マッキンゼー・アンド・カンパニーで20年にわたってパートナーを務め、新刊『いい努力』が話題の山梨広一氏と、ボストンコンサルティンググループのシニア・パートナーで前日本代表の御立尚資氏が、生産性の高い「いい努力」についてじっくりと語ります。ライバル関係にある世界的なコンサルティング会社で重職を担われてきたお二人の貴重な対談です。(構成:山本奈緒子、写真:柳原美咲)

信頼できる人から言われたことはあえて「そのまま」やってみる

御立『いい努力』は、これまで自分の言いたかったことがすごく明快に記されていて、スッと頭に入ってきました。ここまで分かりやすく努力のノウハウを言語化できたのは、山梨さん自身がつねに「もっと良くするためにはどうすればいいか」ということを意識して身につけてこられたからなんですか?それともマッキンゼーという会社の中に、そのノウハウがあったんですか?

トップコンサルタントが膨大な仕事からつかんだ「いい努力」とは?御立尚資(みたち・たかし)
ボストンコンサルティンググループ、シニア・パートナー&マネージング・ディレクター。
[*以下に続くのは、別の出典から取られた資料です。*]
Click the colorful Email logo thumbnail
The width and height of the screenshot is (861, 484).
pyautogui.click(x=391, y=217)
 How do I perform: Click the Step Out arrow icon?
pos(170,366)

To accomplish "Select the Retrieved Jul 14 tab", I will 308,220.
前同社日本代表。京都大学文学部卒、ハーバード大学経営学修士(MBA)取得。日本航空を経て現職。事業戦略、グループ経営、M&A、経営人材育成などのプロジェクトを手掛ける。経済同友会副代表幹事。国連WFP協会理事。主な著書に『戦略「脳」を鍛える』(東洋経済新報社)、『経営思考の「補助線」』『変化の時代、変わる力』『ジオエコノミクスの世紀』(共著)(いずれも日本経済新聞出版社)、『ビジネスゲームセオリー』(共著、日本評論社)などがある。

山梨 その2つのミックスだと思いますね。自分で考えて身につけたものもあるし、人から教わったものもあるし、マッキンゼーの中にあるノウハウをそのまま使ったものもあります。
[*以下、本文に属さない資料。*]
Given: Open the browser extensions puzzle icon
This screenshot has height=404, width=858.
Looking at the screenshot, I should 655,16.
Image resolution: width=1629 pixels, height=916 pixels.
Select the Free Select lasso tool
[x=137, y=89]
 私は大学を出て最初に、富士フイルムという会社に入ったんですね。そこではまず、「山梨、人から何かを教わったら、まず自分で原典を当たって確認しろ。そのうえで、自分が納得してからそれを使え。誰かが教えたとおり、そのまますぐにやるな」と教えられました。それで、なるほどそういうものか、と思いながらやっていたんです。

 ところがマッキンゼーに移って5、6年したとき、正反対の経験をしました。そのとき私は初めて金融関係のクライアントを担当したんですが、金融の専門知識は深くない。そしてチームには金融のプロである横山禎徳さんという大先輩がいた。そのため、彼からのアドバイスをそのまま鵜呑みにして活用しました。

 その経験が非常に役立ちました。それ以来、「誰かをレバレッジするときは、その人の言っていることをそのまま信じよう。自分流に解釈するのはやめよう」と思うようになったんです。